International brands hoping to break into the Chinese market cannot rely on their global reputation but have to adapt, building an understanding of the local culture and digital ecosystem if they are to have any chance of success, an industry figure says.

In a WARC Best Practice paper, How international brands can succeed in China, Doreen Wang of BrandZ says that as Chinese consumers become more prosperous and sophisticated, they are less dazzled by global names.

BrandZ’s own research suggests that that while global brands are considered more distinctive, they have failed to keep pace with local expectations. “They are not gathering consumer insight and turning it into new products and services fast enough,” says Wang.

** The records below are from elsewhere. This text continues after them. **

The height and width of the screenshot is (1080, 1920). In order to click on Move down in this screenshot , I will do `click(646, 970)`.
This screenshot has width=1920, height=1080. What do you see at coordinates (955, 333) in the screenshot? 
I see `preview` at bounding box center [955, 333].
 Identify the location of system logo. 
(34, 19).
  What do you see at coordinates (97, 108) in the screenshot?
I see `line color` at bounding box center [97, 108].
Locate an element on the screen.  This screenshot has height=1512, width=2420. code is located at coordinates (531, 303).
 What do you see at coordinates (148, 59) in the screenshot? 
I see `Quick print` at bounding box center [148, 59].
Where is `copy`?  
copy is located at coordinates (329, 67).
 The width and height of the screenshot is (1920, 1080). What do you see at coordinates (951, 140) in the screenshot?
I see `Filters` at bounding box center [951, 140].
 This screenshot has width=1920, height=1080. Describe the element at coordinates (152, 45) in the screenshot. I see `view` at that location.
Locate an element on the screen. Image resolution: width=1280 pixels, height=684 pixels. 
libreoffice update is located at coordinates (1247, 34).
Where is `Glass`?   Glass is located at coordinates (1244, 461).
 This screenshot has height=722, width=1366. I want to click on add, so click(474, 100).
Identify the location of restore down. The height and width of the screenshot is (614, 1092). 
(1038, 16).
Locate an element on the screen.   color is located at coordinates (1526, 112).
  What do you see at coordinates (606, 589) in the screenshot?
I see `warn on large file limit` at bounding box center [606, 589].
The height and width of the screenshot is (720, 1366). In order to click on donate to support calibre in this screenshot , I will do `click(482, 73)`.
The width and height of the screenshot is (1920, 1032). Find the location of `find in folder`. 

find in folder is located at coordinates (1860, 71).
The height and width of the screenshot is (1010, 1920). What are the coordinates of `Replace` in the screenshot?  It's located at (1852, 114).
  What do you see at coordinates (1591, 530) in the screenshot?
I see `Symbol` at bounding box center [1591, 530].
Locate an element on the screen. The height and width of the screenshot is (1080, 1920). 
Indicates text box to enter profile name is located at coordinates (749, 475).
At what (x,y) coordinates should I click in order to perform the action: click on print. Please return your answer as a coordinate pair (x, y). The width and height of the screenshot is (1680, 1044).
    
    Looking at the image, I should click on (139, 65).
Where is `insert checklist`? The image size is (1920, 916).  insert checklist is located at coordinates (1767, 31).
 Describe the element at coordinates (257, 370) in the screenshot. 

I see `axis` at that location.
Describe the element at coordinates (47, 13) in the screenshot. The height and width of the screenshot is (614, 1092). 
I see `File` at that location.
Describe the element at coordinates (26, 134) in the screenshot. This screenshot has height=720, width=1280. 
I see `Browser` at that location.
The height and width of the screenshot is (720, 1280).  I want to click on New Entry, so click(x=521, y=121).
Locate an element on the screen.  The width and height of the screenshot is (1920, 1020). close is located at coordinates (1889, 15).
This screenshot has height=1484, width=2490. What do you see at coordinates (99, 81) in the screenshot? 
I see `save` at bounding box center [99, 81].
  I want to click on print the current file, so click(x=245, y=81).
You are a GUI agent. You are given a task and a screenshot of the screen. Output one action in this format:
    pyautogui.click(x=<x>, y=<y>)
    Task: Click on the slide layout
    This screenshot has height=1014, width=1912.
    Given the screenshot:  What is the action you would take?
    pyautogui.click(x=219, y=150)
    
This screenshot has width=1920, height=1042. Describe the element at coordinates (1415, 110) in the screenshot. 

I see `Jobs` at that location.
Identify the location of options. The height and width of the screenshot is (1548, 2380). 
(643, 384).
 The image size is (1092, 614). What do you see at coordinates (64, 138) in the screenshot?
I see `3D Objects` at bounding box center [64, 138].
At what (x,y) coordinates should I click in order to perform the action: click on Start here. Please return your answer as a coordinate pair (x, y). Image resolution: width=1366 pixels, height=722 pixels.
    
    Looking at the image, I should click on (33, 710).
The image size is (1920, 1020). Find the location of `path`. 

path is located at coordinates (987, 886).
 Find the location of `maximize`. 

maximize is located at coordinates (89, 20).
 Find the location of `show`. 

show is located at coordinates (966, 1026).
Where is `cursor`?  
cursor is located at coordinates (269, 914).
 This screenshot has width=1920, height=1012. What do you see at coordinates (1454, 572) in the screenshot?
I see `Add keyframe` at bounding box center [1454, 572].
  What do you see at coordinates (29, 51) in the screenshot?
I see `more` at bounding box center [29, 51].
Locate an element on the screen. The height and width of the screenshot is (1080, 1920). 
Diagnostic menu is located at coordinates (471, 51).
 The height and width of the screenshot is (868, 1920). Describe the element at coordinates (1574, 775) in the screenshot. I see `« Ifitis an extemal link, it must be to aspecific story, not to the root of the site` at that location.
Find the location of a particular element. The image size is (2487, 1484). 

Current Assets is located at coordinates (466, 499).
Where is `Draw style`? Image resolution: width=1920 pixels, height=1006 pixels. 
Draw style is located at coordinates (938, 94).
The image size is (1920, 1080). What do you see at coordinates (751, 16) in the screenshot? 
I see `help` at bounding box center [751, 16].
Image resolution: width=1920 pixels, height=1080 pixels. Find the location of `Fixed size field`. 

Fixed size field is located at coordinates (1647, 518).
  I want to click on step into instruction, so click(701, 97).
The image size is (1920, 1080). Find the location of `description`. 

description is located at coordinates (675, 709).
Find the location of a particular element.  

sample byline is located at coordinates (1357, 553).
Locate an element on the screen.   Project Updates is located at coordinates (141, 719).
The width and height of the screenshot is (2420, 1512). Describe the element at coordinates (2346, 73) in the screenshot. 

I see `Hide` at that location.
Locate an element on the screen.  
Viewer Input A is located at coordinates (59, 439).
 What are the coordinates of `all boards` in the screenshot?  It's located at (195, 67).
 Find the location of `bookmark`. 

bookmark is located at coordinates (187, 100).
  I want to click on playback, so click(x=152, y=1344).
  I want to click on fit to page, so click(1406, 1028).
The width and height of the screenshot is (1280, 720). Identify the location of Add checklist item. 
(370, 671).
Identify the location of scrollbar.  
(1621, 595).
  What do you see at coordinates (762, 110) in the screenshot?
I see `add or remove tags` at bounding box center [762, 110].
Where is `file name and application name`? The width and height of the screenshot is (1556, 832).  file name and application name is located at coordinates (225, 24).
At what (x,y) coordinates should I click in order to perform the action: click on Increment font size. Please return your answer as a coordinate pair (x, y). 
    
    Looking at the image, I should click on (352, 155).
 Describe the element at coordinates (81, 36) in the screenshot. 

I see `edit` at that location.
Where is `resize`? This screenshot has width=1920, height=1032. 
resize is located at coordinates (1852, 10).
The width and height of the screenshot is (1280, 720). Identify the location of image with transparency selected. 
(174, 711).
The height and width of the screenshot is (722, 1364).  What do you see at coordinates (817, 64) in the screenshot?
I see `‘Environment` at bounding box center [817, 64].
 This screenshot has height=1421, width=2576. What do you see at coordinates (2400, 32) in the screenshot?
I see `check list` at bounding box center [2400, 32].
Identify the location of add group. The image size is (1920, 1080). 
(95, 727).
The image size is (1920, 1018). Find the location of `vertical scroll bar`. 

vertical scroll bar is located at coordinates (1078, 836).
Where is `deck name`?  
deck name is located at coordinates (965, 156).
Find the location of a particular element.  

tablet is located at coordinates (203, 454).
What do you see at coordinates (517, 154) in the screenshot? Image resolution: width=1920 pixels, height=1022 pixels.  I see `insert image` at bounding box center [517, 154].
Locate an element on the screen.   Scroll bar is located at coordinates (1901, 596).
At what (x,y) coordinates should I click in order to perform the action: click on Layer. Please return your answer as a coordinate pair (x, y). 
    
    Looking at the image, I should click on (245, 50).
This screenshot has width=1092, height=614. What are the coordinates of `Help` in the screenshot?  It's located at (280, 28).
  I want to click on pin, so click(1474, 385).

A crucial difference international brands need to be aware of is that aspirations often differ from those in the West, with consumers focused not on possessions but on brands’ ability to enhance their wellbeing and provide products that make life easier and more pleasant.

As in any market, brands that want to compete for share of life in China must find ways to connect with and create experiences for consumers at the right time, using the most appropriate channels and media.

China, however, has created a different digital ecosystem where Baidu, Weibo and WeChat all play a part in creating a new conversation between consumers and brands, while Alibaba is the major e-commerce player; Google, Facebook and Amazon are not part of the picture.

China’s online retail ecosystem is in many ways now more advanced than in other markets: “Businesses need to look to the key local players in order to learn and apply new techniques and strategies that will engage consumers,” says Wang.

Many still undervalue the importance of mobile, she added. Ninety percent of Chinese internet users access the web using a mobile device, so it is vital to have a strong mobile presence that represents the brand in all its aspects: advertising and marketing, social communication, shopping, purchasing and payment.

Wang also advises long-term commitment, building trust and fostering links with the local distribution system; “China still operates on connections, or guanxi,” she notes.

To that end, employing local talent can indicate not only seriousness of intent but help access a ready-made network of contacts.